For one thing, an inline style is included to center the page, which is a terribly un-Bootstrappy thing to do. Instead, Bootstrap and other responsive frameworks rely on grid-based layouts. Modifying the HTML to use a grid would make it better suited to viewing on different device displays.

In addition, DOM manipulation can be difficult to visualize. The state of the initial HTML does not closely resemble the state of the DOM after a few records have been loaded, suggesting that a view-templating system might be useful. Besides the JavaScript being a bit unwieldy inline, it is not split into distinct units that reflect the functionality of each chunk of code. An MV* framework provides an initial structure for an application that suggests better arrangement of JavaScript code.


The web API is contained in a single BookService class that is mapped in the web.xml to the /api URL path. The @Path annotation at the top of the class indicates that the class is referenced under /books. The GET, PUT, and DELETE methods are included to retrieve, create, and destroy book resources. The @produces annotation indicates application/json as the expected format returned in each JSON call. The {book} referenced in several @Path annotations at the method level maps to the @PathParam passed as an argument in the corresponding methods.

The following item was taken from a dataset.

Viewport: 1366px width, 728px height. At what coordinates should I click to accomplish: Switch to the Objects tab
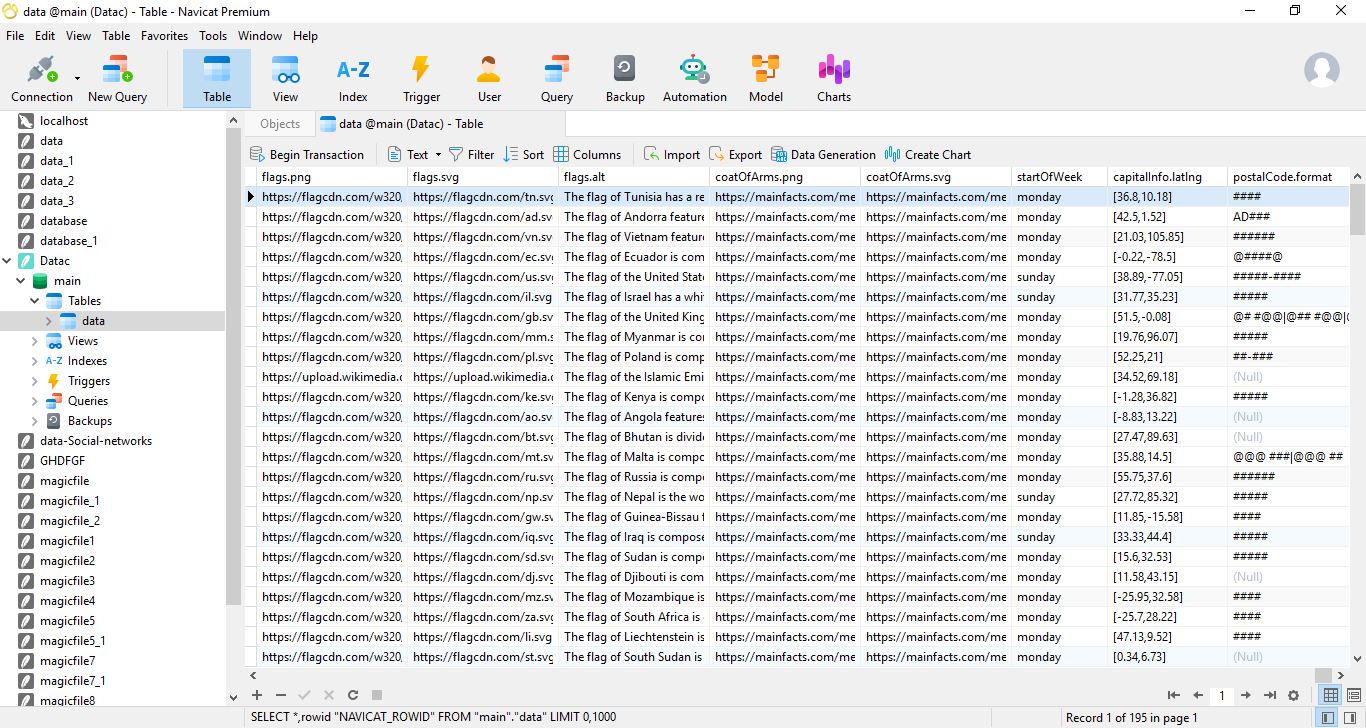click(279, 124)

Normally, a library is used to create JSON. In this case, Mention Apache IO Utils is used in the context of string concatenation to create JSON. The API calls can be validated and tested in the browser, or by using a tool like Curl. With the context path that is used by the Maven plug-in, a record can be added using:

curl -X PUT


In years past, deployment of Java applications followed JEE processes that were rather well defined. While JEE style deployments remain applicable in many situations, the Java community has also adopted new approaches to deployment that are of particular interest to designers of client-server-style web applications. The next chapter will describe the rise of virtualization techniques used in cloud-based environments that contribute to the argument that, in many cases, it is better to deploy an application server inside or alongside an application rather than outside it, as has been done traditionally.